Question / Help 2PC Stream(2nd gaming monitor makes tearing 144hz&60hz)

stefan widén

New Member
Hello.

So yesterday I setup my streaming pc with my gaming pc, everything went well.

But then today I bought a displayport to hdmi adapter, so I could use my second monitor again on my gaming pc. After that I get ridiculous screen tearing, so I tried to dc my 2nd gaming monitor and problem gone.

My main monitor got 144hz and 2nd monitor got only 60hz, my main monitor is using DVI, and capture card hdmi if that matters.

Is it possible to use 2 monitors with different hz like this or do I need to get another 144hz monitor? Since Im short on money any other solution would be great, except lowering my hz on my main monitor.

I use a avermedia c985 capture card & stream at 720p 60fps using a gtx 980 graphics card on my main monitor.

You can see the screen tearing here: http://www.twitch.tv/widdz/v/52341568

TLDR: No screen tearing when I only use 1 monitor (144hz) on gaming pc, as soon as I connect my 2nd montior (60hz) the screen tearing appears. Main monitor with DVI, 2nd monitor with hdmi cable in to a displayport-hdmi adapater.

Best regards - widdz

EDIT: It works when I have the main monitor on 60hz however, I really wanna use 120 or 144hz on my gaming monitor with a 2nd monitor attached.
 

FerretBomb

Active Member
There apparently is a way to force separate refresh rates for different monitors, on some nVidia cards. Not sure how as I've never needed to do it, but Google likely knows.

You're going to get massive amounts of tearing when using a 144hz monitor and a 60hz capture card, if you try to force the setup to run at 144hz. Without vsync on, the capture card will be seeing (and therefore capturing) torn frames. Even with vsync on, it will be getting off-rate frames and almost definitely get some tearing happening.

HDMI and DVI are the same thing, just with a different connector on the end. DVI has all the features of HDMI, including sound, and some more on top. All that DVI->HDMI adapters are is passive pin-to-pin form factor changers.

How is your capture card connected? You'd said that the main monitor is DVI and the cap card is HDMI; is that being converted and then converted back? Attached to a different output on the GPU and mirrored from the main screen? Connected as passthrough to the second 60hz monitor?
 

stefan widén

New Member
My capture card is connect to the hdmi output on my graphic card, then I clone my main montior with avermedia.
I noticed that the second montir didnt have anything to do with it, I used my main monitor solo 144hz and got tearing.
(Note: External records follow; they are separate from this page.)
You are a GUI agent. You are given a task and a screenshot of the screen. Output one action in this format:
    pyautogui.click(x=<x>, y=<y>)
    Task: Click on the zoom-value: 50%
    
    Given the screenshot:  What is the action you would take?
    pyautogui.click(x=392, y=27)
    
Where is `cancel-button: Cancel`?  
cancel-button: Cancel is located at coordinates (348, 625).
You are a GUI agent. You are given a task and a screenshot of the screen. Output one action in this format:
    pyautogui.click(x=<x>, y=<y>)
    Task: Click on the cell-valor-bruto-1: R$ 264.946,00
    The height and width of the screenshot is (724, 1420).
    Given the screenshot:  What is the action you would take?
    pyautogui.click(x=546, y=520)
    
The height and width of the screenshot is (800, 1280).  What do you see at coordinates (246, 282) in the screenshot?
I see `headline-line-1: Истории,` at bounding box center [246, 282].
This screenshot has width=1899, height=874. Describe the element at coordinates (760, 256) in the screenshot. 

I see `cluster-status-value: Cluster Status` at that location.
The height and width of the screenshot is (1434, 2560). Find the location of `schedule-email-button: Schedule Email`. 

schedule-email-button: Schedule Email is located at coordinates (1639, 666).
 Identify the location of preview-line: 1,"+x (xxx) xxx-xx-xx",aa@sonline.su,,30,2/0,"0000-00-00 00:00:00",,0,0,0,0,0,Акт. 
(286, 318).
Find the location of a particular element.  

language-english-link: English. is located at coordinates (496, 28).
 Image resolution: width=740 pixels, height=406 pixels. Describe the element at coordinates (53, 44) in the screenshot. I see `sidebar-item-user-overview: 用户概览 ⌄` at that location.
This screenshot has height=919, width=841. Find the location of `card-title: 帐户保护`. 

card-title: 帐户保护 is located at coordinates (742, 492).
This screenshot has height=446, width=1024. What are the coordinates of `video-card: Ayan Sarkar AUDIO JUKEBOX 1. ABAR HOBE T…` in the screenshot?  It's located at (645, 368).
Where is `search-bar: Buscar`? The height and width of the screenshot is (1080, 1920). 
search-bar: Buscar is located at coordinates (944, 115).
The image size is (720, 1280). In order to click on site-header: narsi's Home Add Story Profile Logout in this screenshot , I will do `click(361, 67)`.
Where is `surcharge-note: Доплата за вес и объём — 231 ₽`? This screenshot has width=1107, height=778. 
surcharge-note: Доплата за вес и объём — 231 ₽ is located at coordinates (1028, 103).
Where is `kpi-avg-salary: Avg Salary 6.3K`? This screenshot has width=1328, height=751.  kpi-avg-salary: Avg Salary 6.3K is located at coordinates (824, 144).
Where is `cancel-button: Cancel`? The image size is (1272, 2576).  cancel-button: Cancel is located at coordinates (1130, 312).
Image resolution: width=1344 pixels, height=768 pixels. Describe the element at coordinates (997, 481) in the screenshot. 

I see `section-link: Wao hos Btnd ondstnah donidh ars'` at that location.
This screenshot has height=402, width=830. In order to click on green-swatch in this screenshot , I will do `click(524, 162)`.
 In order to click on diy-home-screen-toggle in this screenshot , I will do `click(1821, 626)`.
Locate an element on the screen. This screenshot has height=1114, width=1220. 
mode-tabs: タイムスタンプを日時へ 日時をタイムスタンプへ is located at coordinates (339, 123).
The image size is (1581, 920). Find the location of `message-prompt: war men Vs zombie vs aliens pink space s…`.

I wanted to try the "projector" thing in obs, but sadly the option aint there for me, not even on my streaming pc on both 32 or 64bit version.
 

FerretBomb

Active Member
Cloning the monitor to the HDMI output also needs to set a lower refresh rate; by default it will probably try to push both at 144hz. Though to be fair, it may still tear due to the refresh rate disparity. The only way to get clean video is to game at a refresh rate that your capture card can handle, and save the 144hz gaming for when you aren't streaming. Or spend about four figures on a cap card that can handle 144hz.
 

sam686

Member
I noticed that the second montir didnt have anything to do with it, I used my main monitor solo 144hz and got tearing.
To avoid tearing, enable V-sync in game menus and check graphic's control settings to make sure v-sync is not forced off. Cloning a 60 Hz with v-sync enabled might slow down to 60 fps with smooth stream/record.

To use Projector in recent version of OBS, set display monitors to extended. Using extended monitors and OBS projector might not be a smooth 60 fps stream/recording when game is running less then 120 FPS.